| Records from a data source |
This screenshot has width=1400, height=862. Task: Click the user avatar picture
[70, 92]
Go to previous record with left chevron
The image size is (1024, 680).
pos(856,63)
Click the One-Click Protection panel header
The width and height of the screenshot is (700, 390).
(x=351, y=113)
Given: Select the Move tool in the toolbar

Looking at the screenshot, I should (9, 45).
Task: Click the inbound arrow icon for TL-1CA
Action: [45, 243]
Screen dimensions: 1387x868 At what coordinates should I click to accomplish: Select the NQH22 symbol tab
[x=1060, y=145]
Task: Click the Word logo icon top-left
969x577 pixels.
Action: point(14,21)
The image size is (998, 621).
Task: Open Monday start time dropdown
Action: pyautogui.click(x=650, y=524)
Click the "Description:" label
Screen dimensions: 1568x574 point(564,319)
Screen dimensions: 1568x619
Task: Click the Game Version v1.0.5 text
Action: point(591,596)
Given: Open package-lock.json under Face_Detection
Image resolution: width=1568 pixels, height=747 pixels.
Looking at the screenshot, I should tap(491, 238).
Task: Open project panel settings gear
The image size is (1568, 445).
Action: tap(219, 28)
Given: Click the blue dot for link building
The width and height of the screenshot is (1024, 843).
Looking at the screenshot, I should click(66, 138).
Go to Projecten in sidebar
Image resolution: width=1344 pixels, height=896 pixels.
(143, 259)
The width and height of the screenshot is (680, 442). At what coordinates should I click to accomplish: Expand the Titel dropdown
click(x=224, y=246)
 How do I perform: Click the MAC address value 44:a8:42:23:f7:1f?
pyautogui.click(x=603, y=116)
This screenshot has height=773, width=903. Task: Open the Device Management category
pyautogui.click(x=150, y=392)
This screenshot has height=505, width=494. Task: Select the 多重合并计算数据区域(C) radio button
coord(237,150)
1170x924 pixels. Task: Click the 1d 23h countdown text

| Instructions to follow |
All lines from the line holding "Given: Select the Move tool in the toolbar" through the end of the records above need to be transcribed exactly, and no other text should appear.

| Response area |
Given: Select the Move tool in the toolbar

Looking at the screenshot, I should (9, 45).
Task: Click the inbound arrow icon for TL-1CA
Action: [45, 243]
Screen dimensions: 1387x868 At what coordinates should I click to accomplish: Select the NQH22 symbol tab
[x=1060, y=145]
Task: Click the Word logo icon top-left
969x577 pixels.
Action: point(14,21)
The image size is (998, 621).
Task: Open Monday start time dropdown
Action: pyautogui.click(x=650, y=524)
Click the "Description:" label
Screen dimensions: 1568x574 point(564,319)
Screen dimensions: 1568x619
Task: Click the Game Version v1.0.5 text
Action: point(591,596)
Given: Open package-lock.json under Face_Detection
Image resolution: width=1568 pixels, height=747 pixels.
Looking at the screenshot, I should tap(491, 238).
Task: Open project panel settings gear
The image size is (1568, 445).
Action: tap(219, 28)
Given: Click the blue dot for link building
The width and height of the screenshot is (1024, 843).
Looking at the screenshot, I should click(66, 138).
Go to Projecten in sidebar
Image resolution: width=1344 pixels, height=896 pixels.
(143, 259)
The width and height of the screenshot is (680, 442). At what coordinates should I click to accomplish: Expand the Titel dropdown
click(x=224, y=246)
 How do I perform: Click the MAC address value 44:a8:42:23:f7:1f?
pyautogui.click(x=603, y=116)
This screenshot has height=773, width=903. Task: Open the Device Management category
pyautogui.click(x=150, y=392)
This screenshot has height=505, width=494. Task: Select the 多重合并计算数据区域(C) radio button
coord(237,150)
1170x924 pixels. Task: Click the 1d 23h countdown text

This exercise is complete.